EGU2020-21015
https://doi.org/10.5194/egusphere-egu2020-21015
EGU General Assembly 2020
© Author(s) 2020. This work is distributed under
the Creative Commons Attribution 4.0 License.

Assessing grouting mix thermo-physical properties for shallow geothermal systems

Enrico Garbin1,2, Ludovico Mascarin1,2, Eloisa Di Sipio2, Gilberto Artioli1,2, Javier Urchueguía3, Dimitris Mendrinos4, David Bertermann5, Jacques Vercruysse6, Riccardo Pasquali7, Adriana Bernardi8, and Antonio Galgaro2
Enrico Garbin et al.
  • 1University of Padova, Inter-Departmental Research Centre for the Study of Cement Materials and Hydraulic Binders - CIRCe , Italy (eloisahello@yahoo.it)
  • 2University of Padova, Department of Geosciences
  • 3Universitat Politècnica de València, Institute for Information and Communication Technologies (ITACA)
  • 4Centre for Renewable Energy Sources and Saving, Greece
  • 5Friedrich-Alexander-University, GeoZentrum Nordbayern
  • 6GEO-GREEN sprl
  • 7GeoServ
  • 8CNR-ISAC, Italy

The main goal of the EU funded GEO4CIVHIC project is the development of more efficient and low-cost geothermal systems for conditioning retrofitting civil and historical buildings. In this framework, the identification of the most appropriate grout for different heat exchangers is a key factor for improving the overall efficiency of shallow geothermal systems. Therefore, a dedicated investigation was focused on the selection and optimization of the thermo-physical properties of grouting products to be used for:

  • the sealing of the coaxial geothermal probes’ head characterized by different installation depths
  • the sealing of the coaxial geothermal heat exchangers by filling the annular gap between the outer casing and the geological formations exposed to the wellbore

 

In both cases, the thermo-physical behavior of conventional and thermal enhanced grouts has been determined in laboratory for the purpose of manufacturing satisfactory cement based grouts with a real in-situ application. On the one hand, it is important to identify the grout mixtures having a suitable in situ workability, that is those satisfying specific conditions in terms of injection pressure, grout flowability, open working time and costs. On the other, it is essential to determine those providing optimal heat transfer between the probe and the surrounding ground.

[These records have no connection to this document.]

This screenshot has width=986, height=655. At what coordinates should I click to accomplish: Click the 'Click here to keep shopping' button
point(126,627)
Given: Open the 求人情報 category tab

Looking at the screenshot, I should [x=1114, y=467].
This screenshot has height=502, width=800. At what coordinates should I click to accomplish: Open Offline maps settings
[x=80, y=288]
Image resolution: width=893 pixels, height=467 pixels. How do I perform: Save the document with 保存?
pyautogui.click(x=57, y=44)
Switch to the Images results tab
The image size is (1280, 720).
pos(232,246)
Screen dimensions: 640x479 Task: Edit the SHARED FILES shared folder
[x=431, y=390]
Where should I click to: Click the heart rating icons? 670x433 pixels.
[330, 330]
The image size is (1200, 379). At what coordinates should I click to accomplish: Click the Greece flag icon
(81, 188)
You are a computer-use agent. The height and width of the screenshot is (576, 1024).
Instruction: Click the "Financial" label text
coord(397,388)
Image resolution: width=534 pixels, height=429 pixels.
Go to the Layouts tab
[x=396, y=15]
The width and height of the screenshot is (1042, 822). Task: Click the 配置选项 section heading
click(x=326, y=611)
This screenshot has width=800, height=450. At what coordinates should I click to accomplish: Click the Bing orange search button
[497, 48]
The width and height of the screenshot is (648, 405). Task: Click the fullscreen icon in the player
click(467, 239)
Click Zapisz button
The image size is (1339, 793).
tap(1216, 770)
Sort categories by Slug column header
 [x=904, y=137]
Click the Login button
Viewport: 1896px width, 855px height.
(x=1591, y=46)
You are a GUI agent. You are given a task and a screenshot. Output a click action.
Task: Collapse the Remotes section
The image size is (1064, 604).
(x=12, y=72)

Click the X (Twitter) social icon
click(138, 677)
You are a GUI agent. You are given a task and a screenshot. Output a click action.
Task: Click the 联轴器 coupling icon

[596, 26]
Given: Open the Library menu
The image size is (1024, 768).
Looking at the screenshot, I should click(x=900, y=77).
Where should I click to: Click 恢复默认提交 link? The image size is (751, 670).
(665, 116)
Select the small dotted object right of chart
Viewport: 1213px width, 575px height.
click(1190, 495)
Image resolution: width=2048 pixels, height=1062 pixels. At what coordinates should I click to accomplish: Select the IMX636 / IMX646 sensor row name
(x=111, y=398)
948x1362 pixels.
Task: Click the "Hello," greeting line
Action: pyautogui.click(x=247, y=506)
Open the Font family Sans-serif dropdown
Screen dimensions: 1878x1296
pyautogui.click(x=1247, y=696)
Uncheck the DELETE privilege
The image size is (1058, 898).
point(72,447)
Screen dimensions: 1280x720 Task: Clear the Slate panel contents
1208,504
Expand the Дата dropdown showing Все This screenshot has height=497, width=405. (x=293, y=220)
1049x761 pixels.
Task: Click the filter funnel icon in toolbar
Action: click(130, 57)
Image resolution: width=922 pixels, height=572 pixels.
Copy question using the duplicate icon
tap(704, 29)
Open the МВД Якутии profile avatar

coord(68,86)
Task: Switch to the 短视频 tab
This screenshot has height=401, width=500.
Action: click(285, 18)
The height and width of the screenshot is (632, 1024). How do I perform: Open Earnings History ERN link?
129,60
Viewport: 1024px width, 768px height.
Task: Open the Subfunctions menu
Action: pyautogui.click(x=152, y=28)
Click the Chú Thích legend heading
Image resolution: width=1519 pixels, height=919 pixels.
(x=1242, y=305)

Several lab experiments were performed on commercially available and enhanced selected mixtures to define (i) the workability and the flowability of the grouts; (ii) fundamental properties like mechanical strength, thermal conductivity and permeability of the hardened materials; (iii) leakage and calorimetric behavior, useful to identify sealing properties and grout setting times; (iv) viscosity and (v) density of the cement based mixture able to give information about the grout rate of descent and thus its pumpability under pressure.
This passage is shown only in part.